MAGICIAN: *sigh* can you abracadabra pass me my top hat?
That one tiger that got caught by his toe still hasn’t lived it down.
Perfume is designed to be an invisible accessory.
It’s not designed to instantly kill the canary when you entered the room.
Words I say when I sing along to Informer by Snow:
Informer
Every Olympic event should include one average person competing, for reference.
I was actually a little too thankful yesterday so today I’m going to even it out with some ungratefulness and entitlement
What about a Hallmark movie where a country farmer with a heart of gold visits family in the big city and finds cheap lust and superficial thrills in the arms of a steely and powerful businesswoman?
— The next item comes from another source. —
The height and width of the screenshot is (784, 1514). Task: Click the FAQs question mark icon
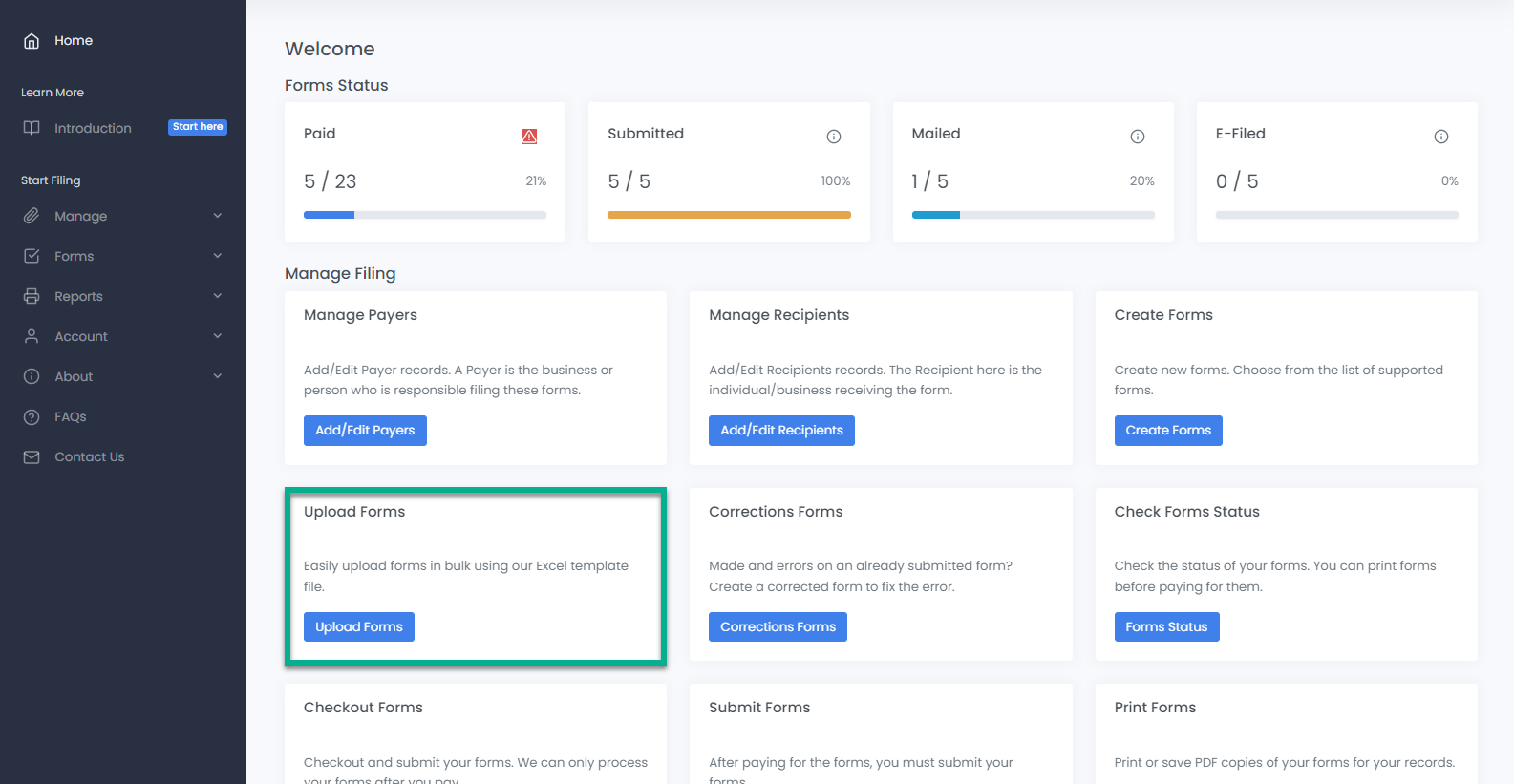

Whats the point of calling it “secret Santa”? Everyone knows that the person who gave you the gift is Santa.
I get very stressed out when characters in movies are told a rapid-fire list of things to do and don’t write it down.
When I misplace something and you say “where did you have it last” I feel like you don’t know what misplace means.
Got suspended from Instagram for going on everyone’s food pics and posting the calories.
Called in, “Let’s make this simple. What excuse haven’t I used yet?
ramen noodles. roman numerals. raman numeroodles.
I have complicated opinions on the death penalty. I think it’s wrong but I also think that owners of cash-only establishments should get it.
Coworker: You smell good. What is that? Armani?
Me: Thanks! It’s Febreze. I just took a dump.
Scream 1996: killer uses landline; makes it until the end
Scream 2022: killer uses Facebook, twitter, insta; gets caught immediately
If you pour two beers in one glass, it’s just one beer.
Does anyone have the number of a painter/decorator? I really need to get all my windows jammed so they never open again.